• [Requirement] Copy out every one of the following records word for word, with nothing changed.

-- Start of Source data --

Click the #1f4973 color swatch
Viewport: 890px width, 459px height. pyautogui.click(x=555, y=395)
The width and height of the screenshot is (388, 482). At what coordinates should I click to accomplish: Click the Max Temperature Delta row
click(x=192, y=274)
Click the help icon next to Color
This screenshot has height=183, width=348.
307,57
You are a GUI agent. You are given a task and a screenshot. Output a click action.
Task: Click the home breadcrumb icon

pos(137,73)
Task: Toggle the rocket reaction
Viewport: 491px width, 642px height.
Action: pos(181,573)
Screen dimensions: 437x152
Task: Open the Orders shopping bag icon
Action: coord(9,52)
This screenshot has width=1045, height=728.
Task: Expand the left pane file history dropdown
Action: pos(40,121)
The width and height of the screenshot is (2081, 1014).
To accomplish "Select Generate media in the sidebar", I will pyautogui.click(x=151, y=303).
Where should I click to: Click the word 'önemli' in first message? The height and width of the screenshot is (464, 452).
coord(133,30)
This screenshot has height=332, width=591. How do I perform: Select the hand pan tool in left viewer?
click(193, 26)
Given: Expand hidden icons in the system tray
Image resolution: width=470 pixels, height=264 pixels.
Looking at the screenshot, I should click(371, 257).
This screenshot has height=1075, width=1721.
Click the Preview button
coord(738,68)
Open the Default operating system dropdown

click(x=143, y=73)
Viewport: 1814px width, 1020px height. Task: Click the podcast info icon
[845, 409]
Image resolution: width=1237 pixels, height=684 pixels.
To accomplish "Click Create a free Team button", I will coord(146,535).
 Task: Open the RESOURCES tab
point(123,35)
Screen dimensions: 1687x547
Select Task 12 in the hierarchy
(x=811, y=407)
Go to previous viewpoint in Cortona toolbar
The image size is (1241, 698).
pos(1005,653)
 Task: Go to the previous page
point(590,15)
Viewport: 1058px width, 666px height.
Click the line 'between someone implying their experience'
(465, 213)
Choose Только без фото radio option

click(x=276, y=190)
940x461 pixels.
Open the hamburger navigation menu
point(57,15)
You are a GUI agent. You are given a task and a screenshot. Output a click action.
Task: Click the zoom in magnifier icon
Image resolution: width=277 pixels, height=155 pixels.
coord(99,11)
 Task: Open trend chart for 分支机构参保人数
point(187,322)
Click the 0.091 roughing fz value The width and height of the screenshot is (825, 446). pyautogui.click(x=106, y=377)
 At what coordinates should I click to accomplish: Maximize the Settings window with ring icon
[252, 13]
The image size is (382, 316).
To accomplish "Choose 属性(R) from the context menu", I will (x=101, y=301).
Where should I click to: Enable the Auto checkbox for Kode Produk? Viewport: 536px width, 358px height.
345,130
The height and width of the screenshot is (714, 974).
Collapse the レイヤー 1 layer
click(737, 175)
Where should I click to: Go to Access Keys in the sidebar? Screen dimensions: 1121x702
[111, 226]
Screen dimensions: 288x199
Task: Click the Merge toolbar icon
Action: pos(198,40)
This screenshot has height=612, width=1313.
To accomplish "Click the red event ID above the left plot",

-- End of Source data --

• [Full solution]
Click the #1f4973 color swatch
Viewport: 890px width, 459px height. pyautogui.click(x=555, y=395)
The width and height of the screenshot is (388, 482). At what coordinates should I click to accomplish: Click the Max Temperature Delta row
click(x=192, y=274)
Click the help icon next to Color
This screenshot has height=183, width=348.
307,57
You are a GUI agent. You are given a task and a screenshot. Output a click action.
Task: Click the home breadcrumb icon

pos(137,73)
Task: Toggle the rocket reaction
Viewport: 491px width, 642px height.
Action: pos(181,573)
Screen dimensions: 437x152
Task: Open the Orders shopping bag icon
Action: coord(9,52)
This screenshot has width=1045, height=728.
Task: Expand the left pane file history dropdown
Action: pos(40,121)
The width and height of the screenshot is (2081, 1014).
To accomplish "Select Generate media in the sidebar", I will pyautogui.click(x=151, y=303).
Where should I click to: Click the word 'önemli' in first message? The height and width of the screenshot is (464, 452).
coord(133,30)
This screenshot has height=332, width=591. How do I perform: Select the hand pan tool in left viewer?
click(193, 26)
Given: Expand hidden icons in the system tray
Image resolution: width=470 pixels, height=264 pixels.
Looking at the screenshot, I should click(371, 257).
This screenshot has height=1075, width=1721.
Click the Preview button
coord(738,68)
Open the Default operating system dropdown

click(x=143, y=73)
Viewport: 1814px width, 1020px height. Task: Click the podcast info icon
[845, 409]
Image resolution: width=1237 pixels, height=684 pixels.
To accomplish "Click Create a free Team button", I will coord(146,535).
 Task: Open the RESOURCES tab
point(123,35)
Screen dimensions: 1687x547
Select Task 12 in the hierarchy
(x=811, y=407)
Go to previous viewpoint in Cortona toolbar
The image size is (1241, 698).
pos(1005,653)
 Task: Go to the previous page
point(590,15)
Viewport: 1058px width, 666px height.
Click the line 'between someone implying their experience'
(465, 213)
Choose Только без фото radio option

click(x=276, y=190)
940x461 pixels.
Open the hamburger navigation menu
point(57,15)
You are a GUI agent. You are given a task and a screenshot. Output a click action.
Task: Click the zoom in magnifier icon
Image resolution: width=277 pixels, height=155 pixels.
coord(99,11)
 Task: Open trend chart for 分支机构参保人数
point(187,322)
Click the 0.091 roughing fz value The width and height of the screenshot is (825, 446). pyautogui.click(x=106, y=377)
 At what coordinates should I click to accomplish: Maximize the Settings window with ring icon
[252, 13]
The image size is (382, 316).
To accomplish "Choose 属性(R) from the context menu", I will (x=101, y=301).
Where should I click to: Enable the Auto checkbox for Kode Produk? Viewport: 536px width, 358px height.
345,130
The height and width of the screenshot is (714, 974).
Collapse the レイヤー 1 layer
click(737, 175)
Where should I click to: Go to Access Keys in the sidebar? Screen dimensions: 1121x702
[111, 226]
Screen dimensions: 288x199
Task: Click the Merge toolbar icon
Action: pos(198,40)
This screenshot has height=612, width=1313.
To accomplish "Click the red event ID above the left plot",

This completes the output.